→ **Task to carry out**:
Take the entries that follow and return exactly the lines from the one holding "This screenshot has width=1026, height=730." through the one holding "The height and width of the screenshot is (1368, 798).", both included. Nothing else is needed.

→ **Working data**:
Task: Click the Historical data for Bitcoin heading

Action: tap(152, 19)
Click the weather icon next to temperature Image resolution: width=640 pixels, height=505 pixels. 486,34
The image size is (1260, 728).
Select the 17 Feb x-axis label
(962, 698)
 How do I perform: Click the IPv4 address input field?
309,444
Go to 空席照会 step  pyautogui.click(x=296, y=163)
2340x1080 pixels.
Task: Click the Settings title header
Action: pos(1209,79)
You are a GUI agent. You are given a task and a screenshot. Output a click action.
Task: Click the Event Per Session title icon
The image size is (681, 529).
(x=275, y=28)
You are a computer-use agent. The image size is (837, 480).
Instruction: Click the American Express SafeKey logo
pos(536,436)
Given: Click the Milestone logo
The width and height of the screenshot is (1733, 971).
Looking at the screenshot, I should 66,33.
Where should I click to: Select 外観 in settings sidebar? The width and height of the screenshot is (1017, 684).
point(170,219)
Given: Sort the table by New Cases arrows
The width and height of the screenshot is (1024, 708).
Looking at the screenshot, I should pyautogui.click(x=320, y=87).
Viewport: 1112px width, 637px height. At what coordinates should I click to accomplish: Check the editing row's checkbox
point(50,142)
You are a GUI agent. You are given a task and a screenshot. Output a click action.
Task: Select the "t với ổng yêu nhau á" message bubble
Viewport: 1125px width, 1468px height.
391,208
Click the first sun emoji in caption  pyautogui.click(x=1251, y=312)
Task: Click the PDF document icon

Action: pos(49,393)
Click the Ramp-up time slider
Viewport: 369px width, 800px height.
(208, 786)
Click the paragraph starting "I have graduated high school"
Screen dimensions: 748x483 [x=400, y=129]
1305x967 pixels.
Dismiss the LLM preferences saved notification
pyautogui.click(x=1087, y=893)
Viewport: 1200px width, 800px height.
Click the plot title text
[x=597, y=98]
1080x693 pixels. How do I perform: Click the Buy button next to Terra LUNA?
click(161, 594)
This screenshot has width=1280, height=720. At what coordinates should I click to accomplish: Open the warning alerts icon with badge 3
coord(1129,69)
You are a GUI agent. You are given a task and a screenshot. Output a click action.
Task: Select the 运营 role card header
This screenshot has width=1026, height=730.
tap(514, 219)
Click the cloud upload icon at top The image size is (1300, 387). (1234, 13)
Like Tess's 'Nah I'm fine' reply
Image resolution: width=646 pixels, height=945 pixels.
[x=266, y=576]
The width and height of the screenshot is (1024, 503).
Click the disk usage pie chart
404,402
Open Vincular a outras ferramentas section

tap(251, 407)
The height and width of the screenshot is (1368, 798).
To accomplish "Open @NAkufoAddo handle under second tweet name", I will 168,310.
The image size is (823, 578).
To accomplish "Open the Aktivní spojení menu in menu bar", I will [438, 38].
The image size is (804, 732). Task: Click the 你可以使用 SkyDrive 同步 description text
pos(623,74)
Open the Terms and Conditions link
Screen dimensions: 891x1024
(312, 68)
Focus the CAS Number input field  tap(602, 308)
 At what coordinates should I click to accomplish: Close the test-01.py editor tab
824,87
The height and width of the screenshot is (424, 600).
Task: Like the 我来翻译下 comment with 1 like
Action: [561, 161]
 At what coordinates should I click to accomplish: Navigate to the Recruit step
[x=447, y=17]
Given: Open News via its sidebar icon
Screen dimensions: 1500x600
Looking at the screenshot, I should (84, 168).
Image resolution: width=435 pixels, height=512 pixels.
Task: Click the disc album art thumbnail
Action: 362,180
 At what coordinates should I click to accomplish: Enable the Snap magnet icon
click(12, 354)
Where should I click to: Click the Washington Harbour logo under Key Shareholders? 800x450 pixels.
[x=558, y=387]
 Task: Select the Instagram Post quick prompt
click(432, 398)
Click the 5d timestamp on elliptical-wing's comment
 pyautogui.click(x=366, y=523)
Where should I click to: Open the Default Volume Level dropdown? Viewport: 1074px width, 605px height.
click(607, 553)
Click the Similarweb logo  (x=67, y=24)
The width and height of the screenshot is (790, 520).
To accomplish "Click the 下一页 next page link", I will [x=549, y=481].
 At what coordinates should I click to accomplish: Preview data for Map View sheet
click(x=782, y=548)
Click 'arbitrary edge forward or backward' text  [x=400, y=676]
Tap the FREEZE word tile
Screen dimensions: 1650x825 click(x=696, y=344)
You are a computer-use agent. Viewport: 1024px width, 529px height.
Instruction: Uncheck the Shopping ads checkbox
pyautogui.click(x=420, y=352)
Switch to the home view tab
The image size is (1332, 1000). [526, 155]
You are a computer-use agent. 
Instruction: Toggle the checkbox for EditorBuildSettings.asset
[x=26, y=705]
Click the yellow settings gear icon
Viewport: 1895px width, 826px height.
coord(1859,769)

→ **Exercise answer**:
This screenshot has width=1026, height=730.
tap(514, 219)
Click the cloud upload icon at top The image size is (1300, 387). (1234, 13)
Like Tess's 'Nah I'm fine' reply
Image resolution: width=646 pixels, height=945 pixels.
[x=266, y=576]
The width and height of the screenshot is (1024, 503).
Click the disk usage pie chart
404,402
Open Vincular a outras ferramentas section

tap(251, 407)
The height and width of the screenshot is (1368, 798).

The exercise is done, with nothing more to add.